- Problem to solve -
Please extract, word for word, the passage of the employment standards article below that runs from "Enforcing Employment Standards" to "employer to liability.".

Enforcing Employment Standards Act is not a constructive dismissal

Constructive Dismissal | Employment Standards

It is not unusual to hear about workers that work through their lunch break in order to leave early and have a condensed work day, or to store up the extra time and be able to leave early on Friday, thereby creating a condensed work week. While this might sound good in theory, the problem is that it is a breach of employment standards legislation. And that exposes the employer to liability.  

In Ontario, for example, the Employment Standards Act, 2000 clearly provides that no employee is to work more than five consecutive hours without a break. They are entitled to a half hour unpaid break, which can be divided into two 15-minute breaks. No matter how you slice it, they cannot work more than five consecutive hours without taking a break. And like all aspects of employment standards legislation, the parties cannot “agree” otherwise.

Of course, it is fairly common for people to work through their lunch break, either on an ad-hoc basis when they have a lot of work to do or have to leave early on a particular day, or as part of a broader plan to condense their work days or work weeks. So what is an employer to do when they speak with their employment lawyer and find out that by allowing their employees to do so, they are breaching employment standards legislation, even if it was the employee That suggested the idea?

As I often tell employers, when a bad practice has become the norm, either deliberately or inadvertently, they must reset the situation. I often use this example when discussing situations where the common practice within the organization is inconsistent with the applicable policy. As many people have commented, “if your practices don’t comply with your policies, then your practices become your policies”.

- Records shown -
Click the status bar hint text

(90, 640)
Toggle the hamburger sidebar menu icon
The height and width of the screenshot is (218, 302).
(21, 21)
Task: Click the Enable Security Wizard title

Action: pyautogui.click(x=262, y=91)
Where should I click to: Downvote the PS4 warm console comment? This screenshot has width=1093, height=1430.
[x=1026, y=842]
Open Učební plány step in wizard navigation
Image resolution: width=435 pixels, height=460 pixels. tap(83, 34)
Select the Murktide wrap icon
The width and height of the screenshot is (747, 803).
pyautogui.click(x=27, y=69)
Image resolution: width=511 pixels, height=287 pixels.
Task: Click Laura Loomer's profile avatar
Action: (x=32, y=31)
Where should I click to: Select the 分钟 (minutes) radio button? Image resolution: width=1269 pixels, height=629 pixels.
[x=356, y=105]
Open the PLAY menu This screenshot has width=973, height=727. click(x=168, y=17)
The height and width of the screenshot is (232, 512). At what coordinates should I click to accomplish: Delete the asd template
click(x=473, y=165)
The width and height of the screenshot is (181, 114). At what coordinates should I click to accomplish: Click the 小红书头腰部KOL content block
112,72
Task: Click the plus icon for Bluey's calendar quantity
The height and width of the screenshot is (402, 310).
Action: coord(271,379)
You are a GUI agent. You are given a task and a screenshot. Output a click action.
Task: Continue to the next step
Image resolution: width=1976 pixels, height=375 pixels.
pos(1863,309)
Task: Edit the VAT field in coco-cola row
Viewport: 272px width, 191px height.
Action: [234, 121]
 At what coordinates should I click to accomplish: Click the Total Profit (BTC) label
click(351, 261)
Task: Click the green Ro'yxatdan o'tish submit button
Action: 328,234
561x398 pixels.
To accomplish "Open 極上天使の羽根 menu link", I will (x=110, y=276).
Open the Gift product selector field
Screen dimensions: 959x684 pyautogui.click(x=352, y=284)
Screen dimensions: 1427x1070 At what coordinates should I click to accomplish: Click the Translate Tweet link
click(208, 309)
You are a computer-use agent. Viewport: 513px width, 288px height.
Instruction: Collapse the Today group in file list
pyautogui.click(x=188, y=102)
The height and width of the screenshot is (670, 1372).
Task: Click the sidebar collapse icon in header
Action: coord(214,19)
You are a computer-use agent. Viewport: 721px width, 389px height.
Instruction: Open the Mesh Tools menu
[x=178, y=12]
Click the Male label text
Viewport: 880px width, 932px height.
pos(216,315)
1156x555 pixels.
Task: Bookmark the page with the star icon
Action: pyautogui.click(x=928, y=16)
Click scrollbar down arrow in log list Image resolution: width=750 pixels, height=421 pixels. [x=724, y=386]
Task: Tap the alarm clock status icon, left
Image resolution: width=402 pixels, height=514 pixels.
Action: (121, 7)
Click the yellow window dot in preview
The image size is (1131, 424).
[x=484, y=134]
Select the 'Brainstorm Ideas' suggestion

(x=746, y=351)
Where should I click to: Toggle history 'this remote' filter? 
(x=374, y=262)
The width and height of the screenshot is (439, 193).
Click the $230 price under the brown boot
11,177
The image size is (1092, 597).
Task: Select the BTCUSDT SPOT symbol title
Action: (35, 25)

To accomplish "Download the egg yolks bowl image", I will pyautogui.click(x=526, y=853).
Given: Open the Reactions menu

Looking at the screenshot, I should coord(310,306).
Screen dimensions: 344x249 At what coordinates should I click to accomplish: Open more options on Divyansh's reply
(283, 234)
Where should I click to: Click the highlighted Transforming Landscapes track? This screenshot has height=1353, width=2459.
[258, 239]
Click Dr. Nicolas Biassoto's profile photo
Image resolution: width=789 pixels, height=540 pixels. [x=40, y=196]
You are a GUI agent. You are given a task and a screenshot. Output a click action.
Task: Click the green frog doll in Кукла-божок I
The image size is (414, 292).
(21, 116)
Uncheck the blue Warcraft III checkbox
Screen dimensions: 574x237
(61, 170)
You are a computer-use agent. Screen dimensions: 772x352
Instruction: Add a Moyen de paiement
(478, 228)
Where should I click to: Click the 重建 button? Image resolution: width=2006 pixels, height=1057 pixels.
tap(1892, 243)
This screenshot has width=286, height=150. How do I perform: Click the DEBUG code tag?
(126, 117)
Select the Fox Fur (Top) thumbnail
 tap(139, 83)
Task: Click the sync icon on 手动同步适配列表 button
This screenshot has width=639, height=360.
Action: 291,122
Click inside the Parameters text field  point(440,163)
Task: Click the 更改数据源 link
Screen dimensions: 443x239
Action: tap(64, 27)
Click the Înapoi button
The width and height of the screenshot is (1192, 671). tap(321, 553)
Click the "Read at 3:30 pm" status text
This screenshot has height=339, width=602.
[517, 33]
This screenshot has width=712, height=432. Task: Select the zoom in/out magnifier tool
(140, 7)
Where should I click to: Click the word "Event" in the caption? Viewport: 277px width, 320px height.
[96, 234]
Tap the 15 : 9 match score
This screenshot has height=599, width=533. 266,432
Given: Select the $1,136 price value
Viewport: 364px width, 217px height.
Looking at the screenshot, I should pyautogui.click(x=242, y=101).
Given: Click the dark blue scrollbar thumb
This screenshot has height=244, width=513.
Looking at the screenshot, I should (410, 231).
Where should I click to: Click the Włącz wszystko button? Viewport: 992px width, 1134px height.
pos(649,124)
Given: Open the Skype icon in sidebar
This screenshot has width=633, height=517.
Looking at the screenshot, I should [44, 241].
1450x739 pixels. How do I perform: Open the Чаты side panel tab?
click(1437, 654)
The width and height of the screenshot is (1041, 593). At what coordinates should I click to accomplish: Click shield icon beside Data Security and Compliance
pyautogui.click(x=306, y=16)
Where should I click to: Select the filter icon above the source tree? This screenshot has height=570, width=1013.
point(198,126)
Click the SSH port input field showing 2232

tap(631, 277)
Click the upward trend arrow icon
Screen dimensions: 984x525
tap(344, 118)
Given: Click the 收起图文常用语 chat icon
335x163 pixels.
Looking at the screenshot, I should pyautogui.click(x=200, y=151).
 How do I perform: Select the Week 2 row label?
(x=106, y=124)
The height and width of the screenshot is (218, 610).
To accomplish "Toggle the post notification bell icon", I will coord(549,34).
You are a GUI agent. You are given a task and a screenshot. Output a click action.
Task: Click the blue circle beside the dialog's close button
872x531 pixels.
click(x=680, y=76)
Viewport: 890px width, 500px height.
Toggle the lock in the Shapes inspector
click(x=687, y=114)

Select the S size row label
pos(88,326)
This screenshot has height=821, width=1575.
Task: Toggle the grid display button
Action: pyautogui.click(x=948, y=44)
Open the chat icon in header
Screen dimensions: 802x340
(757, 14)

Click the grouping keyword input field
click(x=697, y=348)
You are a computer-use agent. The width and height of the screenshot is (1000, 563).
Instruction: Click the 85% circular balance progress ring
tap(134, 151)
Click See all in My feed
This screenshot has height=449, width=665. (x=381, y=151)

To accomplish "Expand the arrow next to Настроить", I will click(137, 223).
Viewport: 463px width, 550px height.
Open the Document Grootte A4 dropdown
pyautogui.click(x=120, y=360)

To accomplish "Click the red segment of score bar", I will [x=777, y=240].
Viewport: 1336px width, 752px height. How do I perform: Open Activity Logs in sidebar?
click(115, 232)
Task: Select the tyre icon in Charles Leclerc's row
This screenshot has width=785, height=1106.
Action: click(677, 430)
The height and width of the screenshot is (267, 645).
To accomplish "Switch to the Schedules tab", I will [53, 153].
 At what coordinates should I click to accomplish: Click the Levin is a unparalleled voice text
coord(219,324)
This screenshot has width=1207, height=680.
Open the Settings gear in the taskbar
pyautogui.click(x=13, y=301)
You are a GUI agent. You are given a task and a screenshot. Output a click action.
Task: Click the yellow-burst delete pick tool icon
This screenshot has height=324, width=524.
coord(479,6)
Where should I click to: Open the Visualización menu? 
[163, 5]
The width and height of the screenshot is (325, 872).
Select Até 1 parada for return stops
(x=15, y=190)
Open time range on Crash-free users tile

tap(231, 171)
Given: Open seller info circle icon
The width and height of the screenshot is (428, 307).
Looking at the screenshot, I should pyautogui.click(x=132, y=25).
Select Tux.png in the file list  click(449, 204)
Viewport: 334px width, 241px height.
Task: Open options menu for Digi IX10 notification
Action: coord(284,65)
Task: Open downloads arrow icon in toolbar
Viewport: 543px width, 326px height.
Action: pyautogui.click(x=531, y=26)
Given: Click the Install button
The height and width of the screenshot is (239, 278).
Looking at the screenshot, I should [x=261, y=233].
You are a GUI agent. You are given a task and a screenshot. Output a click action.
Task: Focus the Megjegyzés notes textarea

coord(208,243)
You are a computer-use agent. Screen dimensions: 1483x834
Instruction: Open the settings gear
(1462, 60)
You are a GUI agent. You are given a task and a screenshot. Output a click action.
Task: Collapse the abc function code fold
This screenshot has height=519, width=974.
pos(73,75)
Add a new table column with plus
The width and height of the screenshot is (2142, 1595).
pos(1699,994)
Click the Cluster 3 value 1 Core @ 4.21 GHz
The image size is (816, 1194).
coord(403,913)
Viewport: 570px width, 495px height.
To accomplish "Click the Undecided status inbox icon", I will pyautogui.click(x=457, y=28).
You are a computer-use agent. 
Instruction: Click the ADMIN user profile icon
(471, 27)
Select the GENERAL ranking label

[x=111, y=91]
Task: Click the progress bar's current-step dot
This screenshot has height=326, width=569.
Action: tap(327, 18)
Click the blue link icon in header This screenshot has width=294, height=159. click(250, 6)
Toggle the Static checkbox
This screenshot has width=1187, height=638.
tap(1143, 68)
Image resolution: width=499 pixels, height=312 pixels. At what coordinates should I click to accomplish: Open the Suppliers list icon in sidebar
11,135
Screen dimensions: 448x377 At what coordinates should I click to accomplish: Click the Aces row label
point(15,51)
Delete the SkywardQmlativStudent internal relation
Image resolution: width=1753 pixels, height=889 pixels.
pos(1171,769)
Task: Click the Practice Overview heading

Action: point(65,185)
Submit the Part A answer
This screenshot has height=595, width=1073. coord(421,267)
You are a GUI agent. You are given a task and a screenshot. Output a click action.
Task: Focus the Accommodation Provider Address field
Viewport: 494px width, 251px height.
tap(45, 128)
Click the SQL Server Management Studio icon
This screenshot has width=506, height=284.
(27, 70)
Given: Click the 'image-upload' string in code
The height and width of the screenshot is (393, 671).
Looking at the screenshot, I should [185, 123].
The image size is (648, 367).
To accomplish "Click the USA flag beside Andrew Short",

- Expected answer -
Enforcing Employment Standards Act is not a constructive dismissal

Constructive Dismissal | Employment Standards

It is not unusual to hear about workers that work through their lunch break in order to leave early and have a condensed work day, or to store up the extra time and be able to leave early on Friday, thereby creating a condensed work week. While this might sound good in theory, the problem is that it is a breach of employment standards legislation. And that exposes the employer to liability.